**Record set:**
══════════
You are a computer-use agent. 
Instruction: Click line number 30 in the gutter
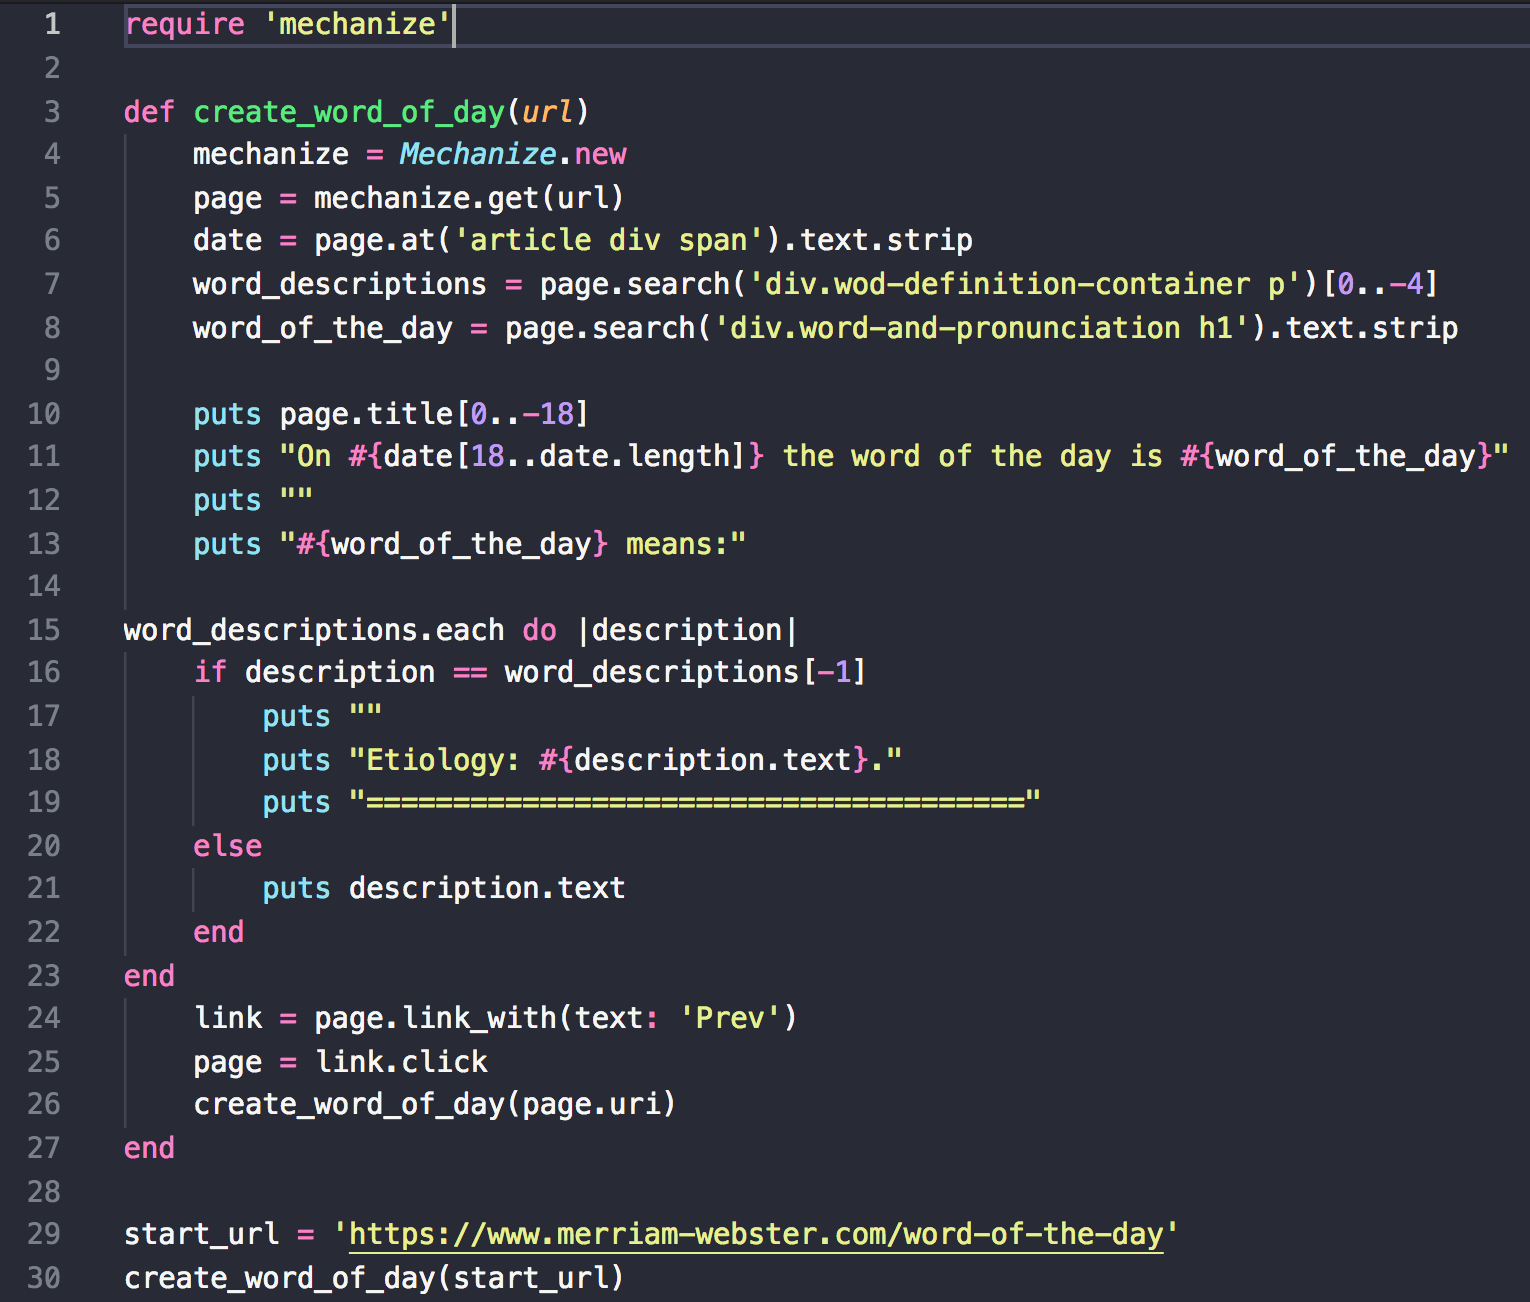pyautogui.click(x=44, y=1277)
══════════
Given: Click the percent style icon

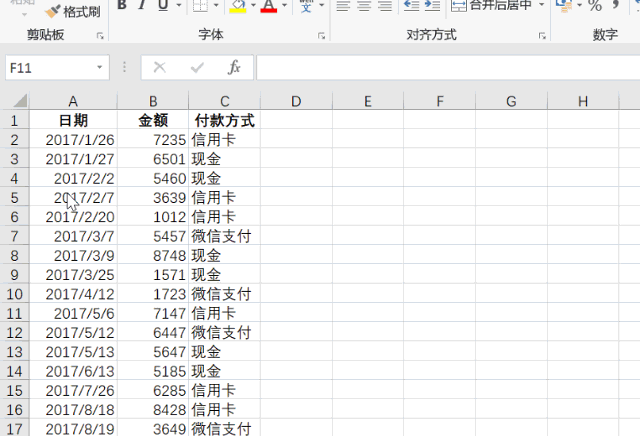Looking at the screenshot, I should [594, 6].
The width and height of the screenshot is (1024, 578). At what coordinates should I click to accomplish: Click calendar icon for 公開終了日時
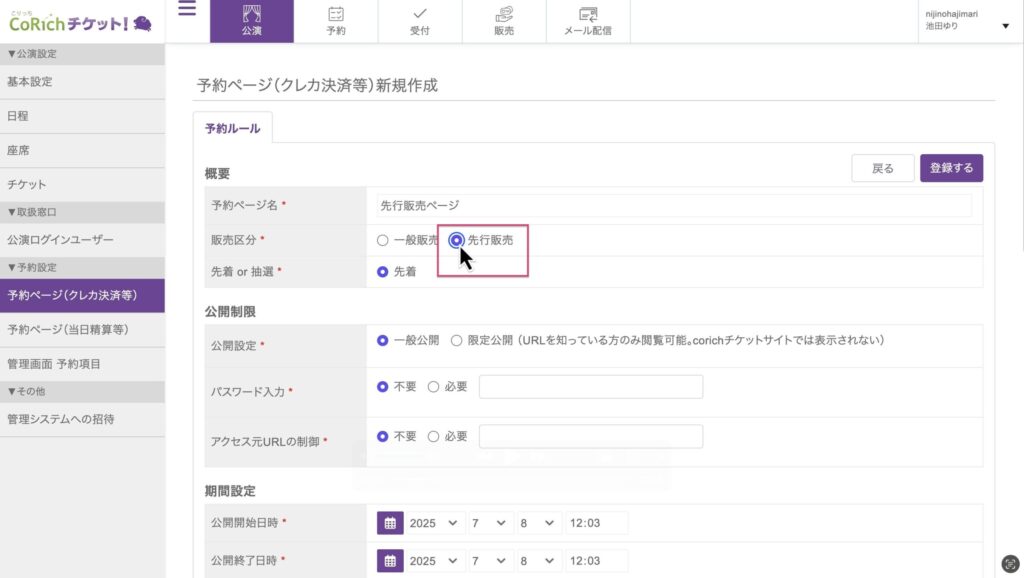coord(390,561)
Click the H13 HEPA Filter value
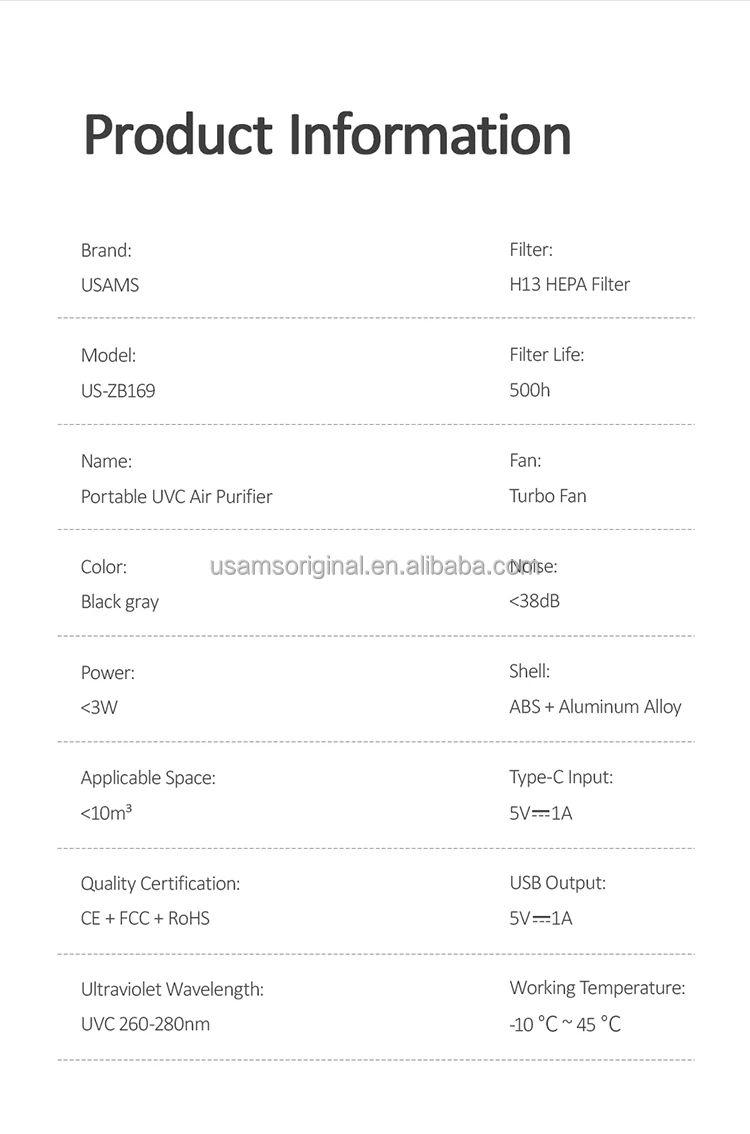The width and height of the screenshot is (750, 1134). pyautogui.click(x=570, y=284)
══════════
**Instruction:**
Take the part of the items that opens with the line containing "The width and height of the screenshot is (1024, 578)." and closes with the line containing "The width and height of the screenshot is (750, 1134).", and write it out again with "calendar icon" replaced by "date picker button" and nothing else changed. Leave the pictures out.

**Complete response:**
The width and height of the screenshot is (1024, 578). At what coordinates should I click to accomplish: Click date picker button for 公開終了日時
coord(390,561)
Click the H13 HEPA Filter value
The width and height of the screenshot is (750, 1134). pyautogui.click(x=570, y=284)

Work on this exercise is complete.